Ca. Law Allows Earlier Cases In Sex-Crime Trials


A parade of witnesses who dredged up Michael Jackson’s history with boys were allowed by a California law that permits prosecutors to prove sex-crime cases with lurid stories from a defendant’s past, the Los Angeles Times reports. Overturning decades of common law, the California legislature agreed in 1995 that sex crimes against minors – which often pit the word of a child against that of an adult – were so hard to prove that admitting evidence of a defendant’s past helped even the playing field. Critics protested that the law went against the traditional proposition that a defendant is tried for specific offenses, not for his overall character and past.

In 1999, the California Supreme Court upheld the law, which was modeled on a federal statute that covers crimes on federal land.
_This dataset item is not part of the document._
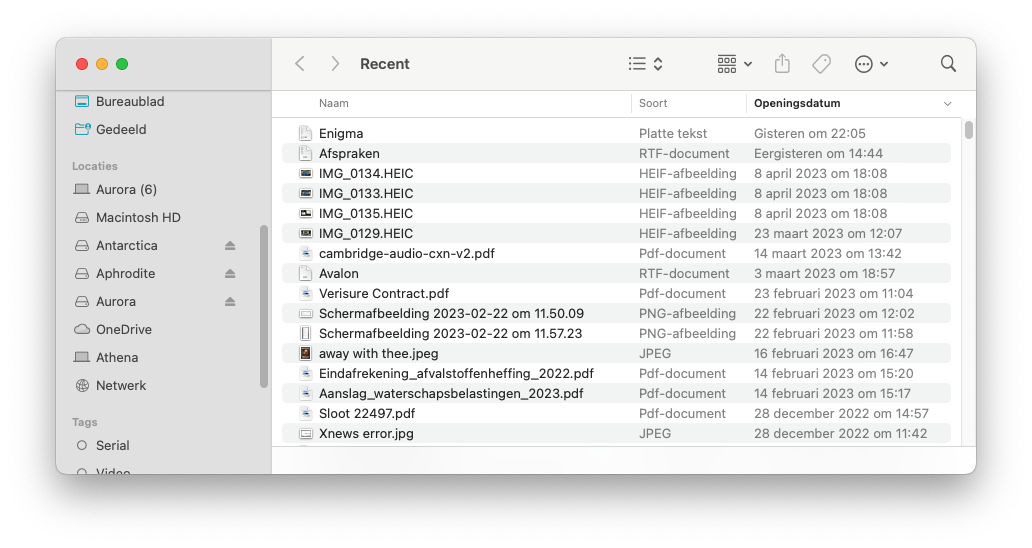Click the Share toolbar icon
1032x548 pixels.
click(782, 64)
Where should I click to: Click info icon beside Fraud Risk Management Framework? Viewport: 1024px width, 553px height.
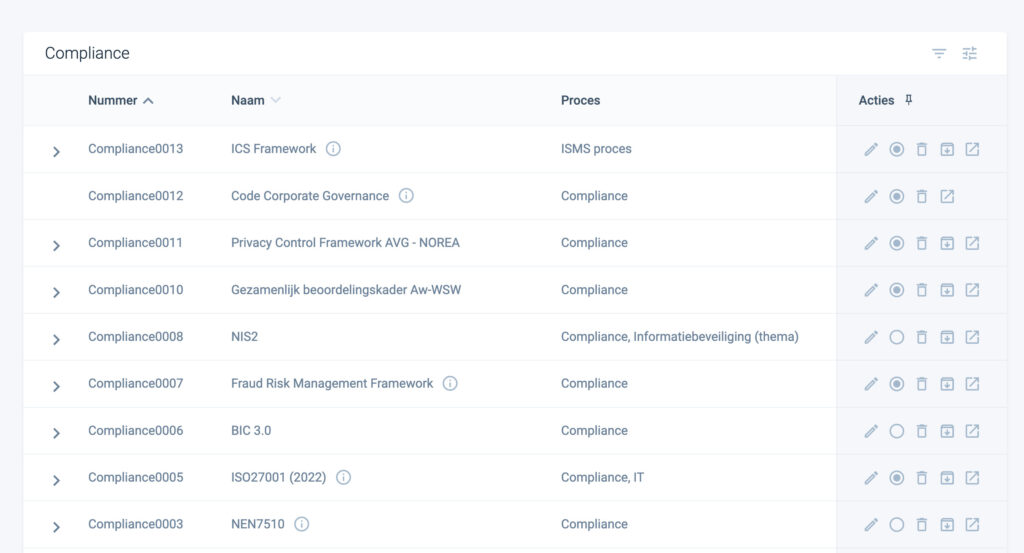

At least a dozen states, including Texas, Illinois, and Arizona, have similar laws. “That’s how we prove their conduct, with their prior conduct from the pool of victims they were able to molest,” said Los Angeles Police Department investigator James Brown of the sexually exploited child unit. “Most child sex abuse is committed in privacy, with little physical evidence and little or no witnesses, so the [prior] conduct is important. Norman Shapiro, a criminal defense attorney in New York, said such laws make it possible “to prove a case with very little or no evidence. It doesn’t seem to be very fair. It doesn’t seem to be very American, to tell you the truth.”